Many of us have had the ill-fortune to encounter a few psychopaths or sociopaths or malignant narcissists.  Usually – if we’re normal people – they take us completely by surprise.  Many of them are extremely adept at concealing their inner natures, but they basically have NO EMPATHY.  No sense of compassion.  No kindness.  No love living inside of them.  Not even a little sprout.

It’s a shock, when we realize that.  That these are people who appear to be perfectly normal on the outside (in fact, in the case of narcissists, they may be very attractive on the outside) but have nothing but a dead, arid desert in their hearts.  What’s worse, many of them aren’t content with just being morally and ethically dead, they actually delight in causing harm to others.  Sociopaths may be content to live and let live (as long as you don’t cross them) but malignant narcissists and psychopaths go out of their way to fuck people up.  They don’t see other people as humans – they see them as prey.

It can still be difficult to get from that behavior to the concept of evil.  We tend to view, “evil,” in terms of moral wrongness and choice.  In other words, if we see a clear choice between loving kind behavior on the one hand and cruel, malicious behavior on the other and we choose to be cruel and malicious, then that’s evil.  The evil lies in perceiving the distinction between the two behaviors and choosing the one that causes harm.

Psychopaths, sociopaths, and narcissists don’t seem to have that sense of choice.  It’s not that they’re choosing to be evil rather than being kind, they simply have no concept of kindness.  What’s more, they view that lack of a sense of compassion as a strength.  They view normal people who have a conscience and try to be kind as weak and they go out of their ways to exploit that weakness.

So, in a classic sense of ethics, we can’t really see them as being evil, because they don’t have that capacity to choose between being a good human being and being a fucked up human being.  They’re just fucked up.  Period.

We may embrace the medical/psychiatric model and try to make excuses for them.  We look at them from a normal person’s point of view and think, “How awful it must be to live in a world of no love and no kindness.  Something horrifically traumatic must have happened to them to make them that terrible.”

Well, yes and no.  Sociopaths, for instance, have brains that are measurably, physically different from those of normal people.  They appear to have been born that way.  Not all people who are born with that brain structure become sociopaths, however.  It seems that something has to happen in their environment to trigger the brain into becoming sociopathic.  It’s like they’re hardwired that way at birth, but someone or something has to throw the switch to activate the wiring.

Psychologists and researchers are still arguing about exactly what it is that throws the switch.  It could be emotional trauma, physical trauma, horrible parents, malnutrition, all of the above or – in some cases – none of the above.  A lot of sociopaths were born into wealthy, loving families. Somehow, though, they end up with NO feelings of compassion or empathy, with a total lack of the characteristics that make us fully human.

RECORD SET:
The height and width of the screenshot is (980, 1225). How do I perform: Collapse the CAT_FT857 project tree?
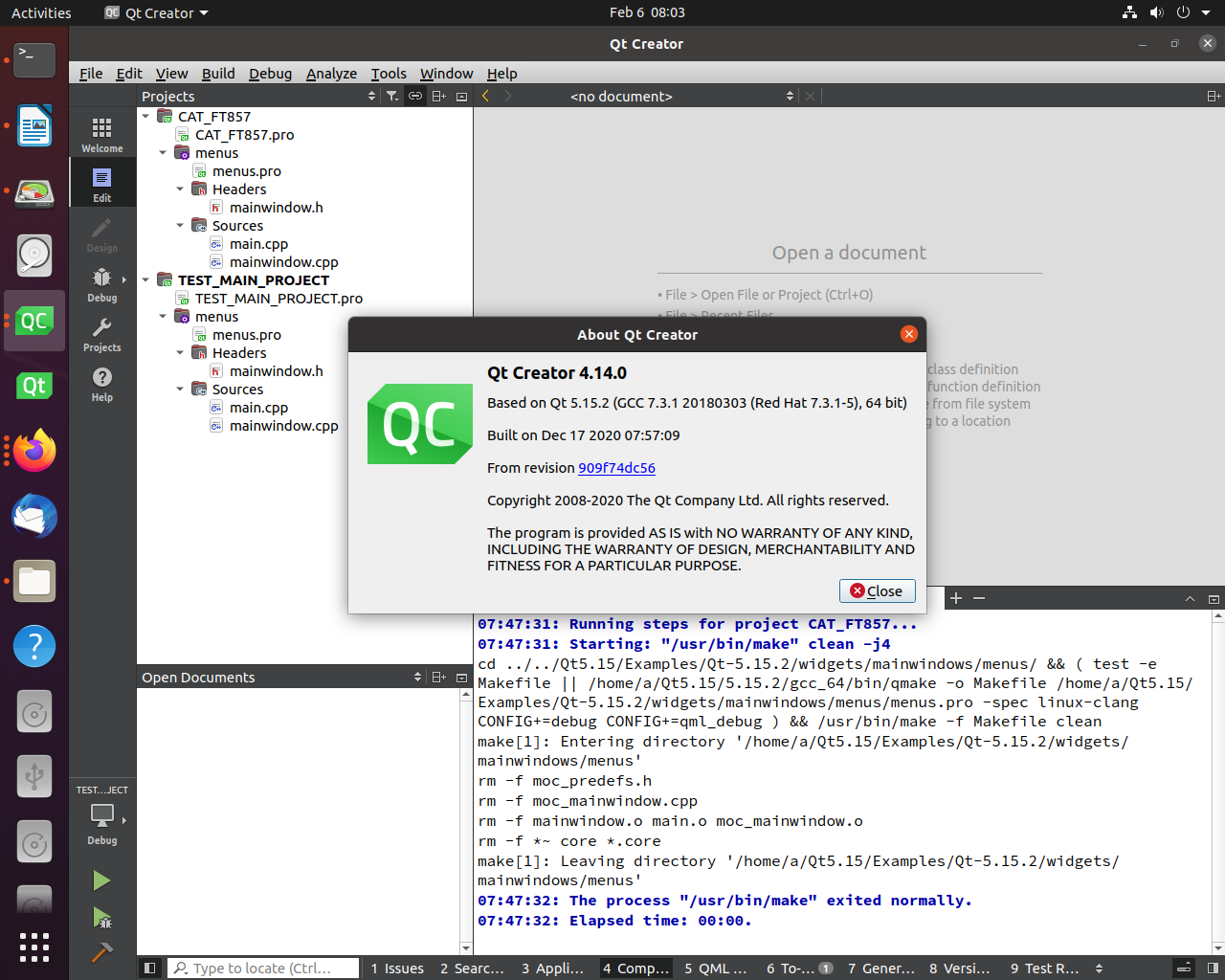tap(145, 116)
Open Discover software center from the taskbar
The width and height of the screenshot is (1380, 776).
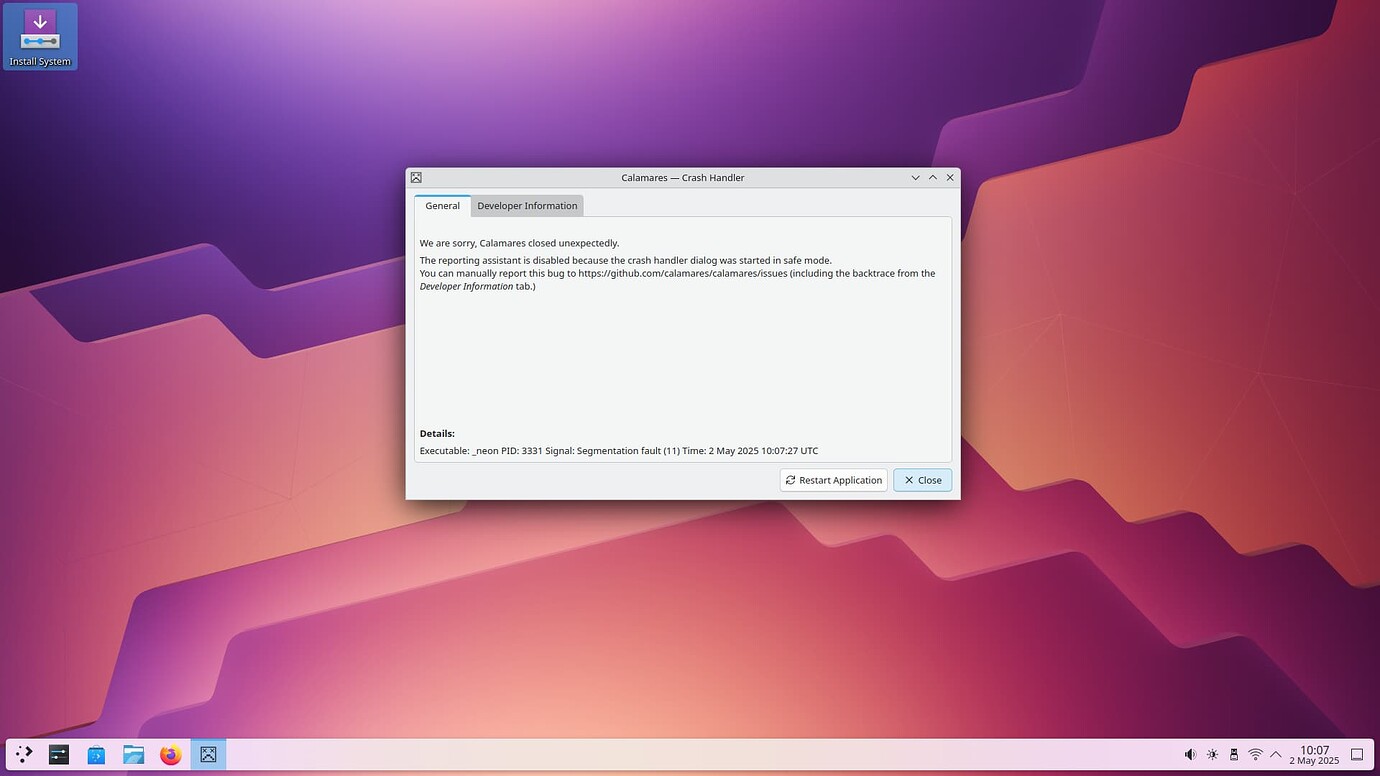pyautogui.click(x=95, y=754)
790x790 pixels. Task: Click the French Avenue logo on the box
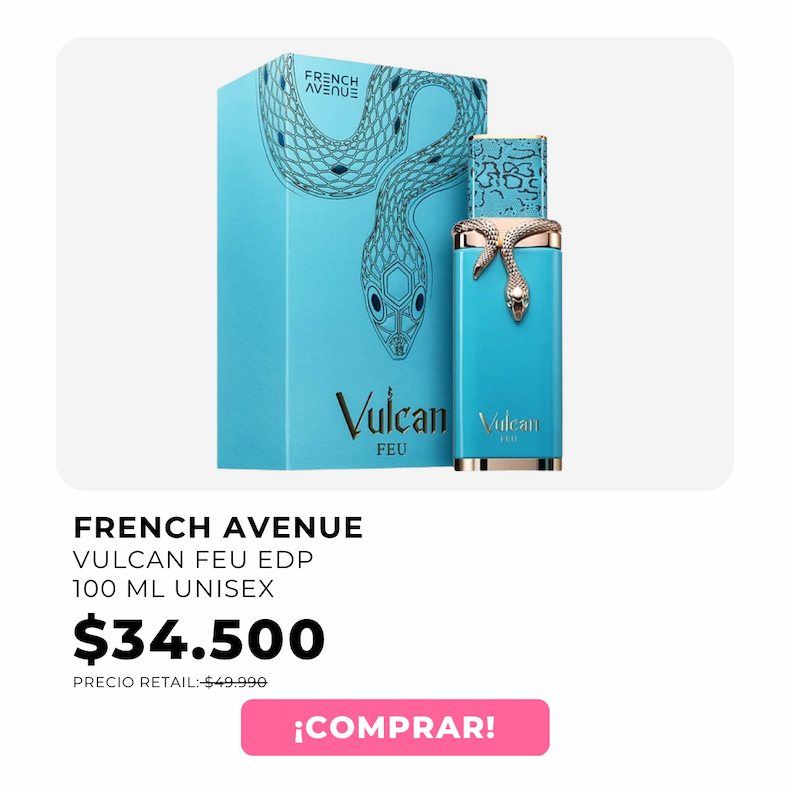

WHAT YOU NEED TO DO:
(a) According to the passage about psychopaths and evil, what part of a sociopath is measurably, physically different from that of a normal person?
(b) List every possible cause that the passage about psychopaths and evil names for what throws the switch that makes someone sociopathic.
(c) Summarize the passage about psychopaths and evil in two sentences.

RESULTS:
(a) Their brains.

(b) Emotional trauma, physical trauma, horrible parents, and malnutrition.

(c) Psychopaths, sociopaths, and malignant narcissists can be adept at concealing their inner natures but have no empathy, and many of them delight in harming others, whom they see as prey. Because they have no concept of kindness and so no sense of choosing between good and cruel behavior, they can't really be seen as evil in the classic ethical sense, and while sociopaths appear to be born with different brains, something in their environment seems to activate that wiring, though researchers still argue about what it is.